The belief that “my religion says I can kill you if you don’t believe what I believe” is not what freedom of religion is supposed to mean. It’s not even what the religion says. The problem with “Holy Books” is that they can be interpreted just about any way one wants to. Further, few religious fervent believers are willing to admit that neither God, nor Moses, nor Jesus, nor Muhammad actually wrote one word of the “Holy Books”. Instead these religious icons inspired others to write the sacred words. And sometimes these words are attempts of early theologians to grapple with man’s relationship with God, while other words are thinly disguised political rhetoric to give the religion glue to make sure it had the necessary “us versus them” psychological point of view that all politics, religious or not, seem to prosper on.
In the end, the mass murders in peaceful Norway, should be mourned and then not become the basis for reactive politics or legislature or hate mongering. That is what 9/11 did to America. And that’s not worked out all that well for us as a people. In an instant we abandoned all we stood for as a people in our hunt to rid ourselves of something we can’t even find. We reacted precisely as Osama bin Laden predicted we would.
A fundamental irony with ridding ourselves of terrorism – politics using guns against innocent people – is that we have to become terrorists ourselves to do it. You can condemn it or condone it, but something like water-boarding/torture makes us lesser humans for using it. When intelligence officials say it doesn’t work, and they’re the ones you’d expect to support it, then the only conclusion is that we like to be terrorists, too.
While Norway may need to re-think some of its policies, it is far and away one of the societies and cultures that works. It had a terrible incident. But nothing that Nazis didn’t do in World War II.

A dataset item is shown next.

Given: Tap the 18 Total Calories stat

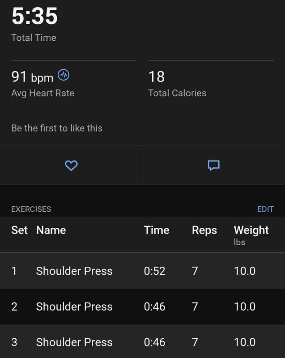Looking at the screenshot, I should pyautogui.click(x=157, y=77).
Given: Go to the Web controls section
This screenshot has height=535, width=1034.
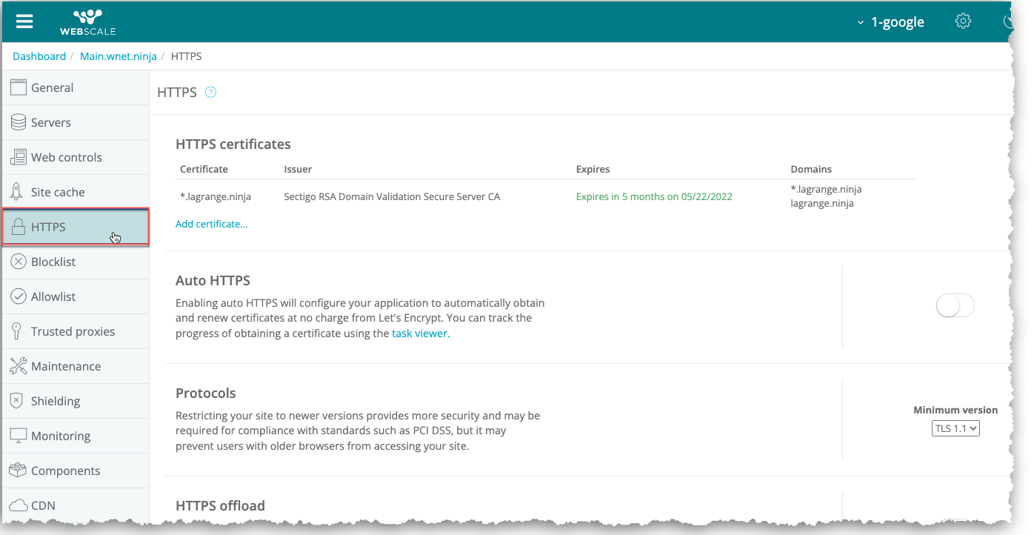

It appears that no country is exempt from the new God-given right of terrorism that some citizens hear the voice of. But random acts of violence make big news. Random acts of kindness are rarely seen or acknowledged. Norway, largely a Lutheran country, practices its Christianity on a day-to-day basis as early Christians would have.
I hope they will grieve and pray and not change their culture or laws in reaction to something that is akin to an asteroid hitting the small island.